Baca: Kartu Indonesia Sehat Tidak Berguna Bagi Korban Bom Bali, Chusnul Khotimah

Baca: Kecanggihan Pesawat F-16, Mulai dari Kemampuan Mesin, Airframe hingga Avionik

Karena kurangnya personel pasukan keamanan, Sultan HB IX kemudian meminta tolong kepada penasihat Pangsar Soedirman dan Kolonel Moestopo untuk segera menyiapkan pasukan pengamanan.

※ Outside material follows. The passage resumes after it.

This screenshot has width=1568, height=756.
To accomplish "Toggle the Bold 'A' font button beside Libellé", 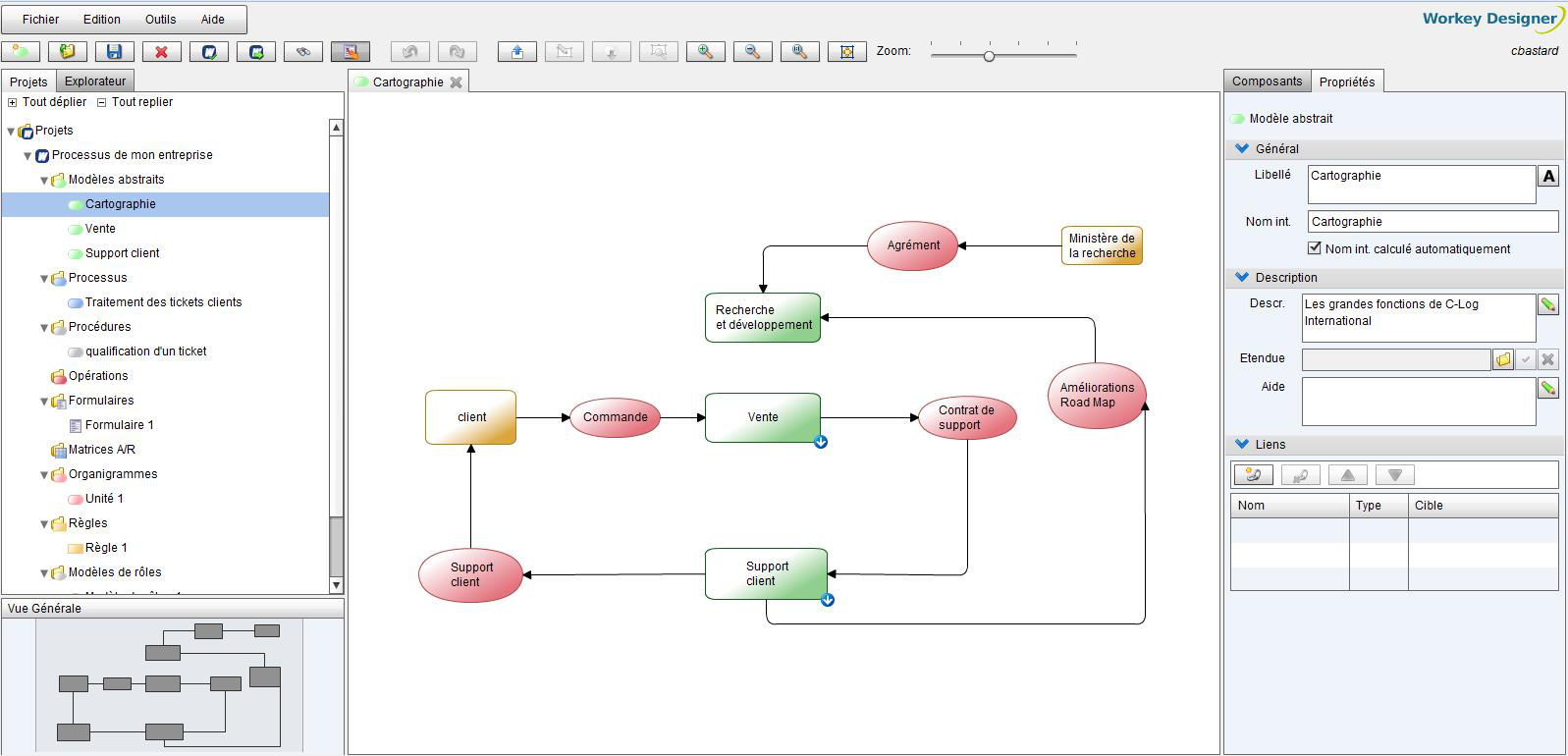I will tap(1549, 176).
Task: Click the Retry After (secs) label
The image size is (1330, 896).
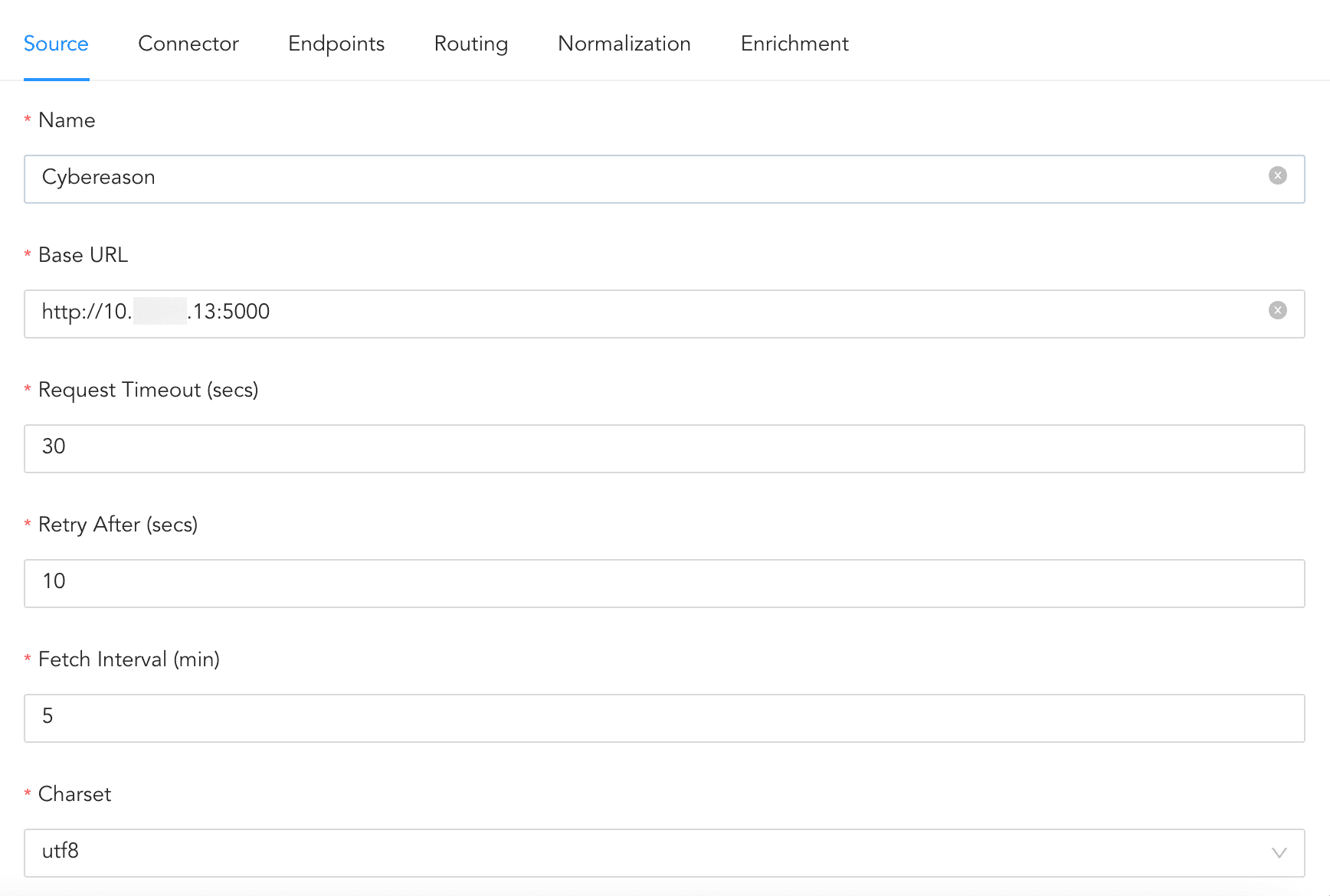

Kolonel Moestopo sendiri sedang tidak memiliki pasukan yang segera bisa digunakan untuk mengamankan Bung Karno dan Bung Hatta serta para staf lainnya sehingga terpaksa mengambil langkah kontroversial.

Berita Rekomendasi

Kolonel Mostopo kemudian mengumpulkan para penjahat, pencopet di Yogyakarta untuk dididik menjadi pejuang-pejuang yang tangguh.

Selama dalam masa pelatihan yang tujuannya mengarahkan mereka menjadi orang baik-baik, orang-orang yang lebih dikenal sebagai ‘’sampah masyarakat’’ itu ditampung dalam wadah khusus yang dinamai Barisan Terate.

Kolonel Moestopo yang juga mantan komandan batalyon PETA di masa penjajahan Jepang dan telah kenyang asam garam pertempuran ikut terjun sebagai pelatih.

Hasil gemblengan para sampah masyarakat itu ternyata berhasil.

Mereka menjadi para pejuang tangguh dalam berbagai pertempuran di Jawa dan terwadahi dalam Barisan Macan Putih dan Barisan Macan Hitam.

Seusai Perang Kemerdekaan Kolonel Moestopo yang juga seorang dokter gigi dan pendidik ternyata terus menggembleng mantan personel Barisan Macan Putih dan Macan Hitam itu dalam dunia pendidikan.

Salah seorang di antaranya bahkan berhasil meraih gelar doktor. Sedang Kolonel Moestopo sendiri berhasil meraih pangkat hingga Mayor Jenderal dan bergelar akademik Profesor Doktor.

Kisah lain menyebutkan, Pada tanggal 3 Januari 1946, sebuah peristiwa bersejarah tercipta. Saat itu, sekelompok pemuda yang selama ini secara sukarela mengawal dan melindungi Presiden Soekarno menjadi saksi sekaligus pelaku sebuah operasi penyelamatan berlangsung.

Mantan pengawal Bung Karno, Mayjen TNI (Purn) Sukotjo Tjokroatmodjo dalam buku 70 Tahun Paspampres mengisahkan, pada akhir tahun 1945 kondisi di Jakarta kian tak kondusif. Kelompok pro-kemerdekaan dan kelompok pro-Belanda saling serang.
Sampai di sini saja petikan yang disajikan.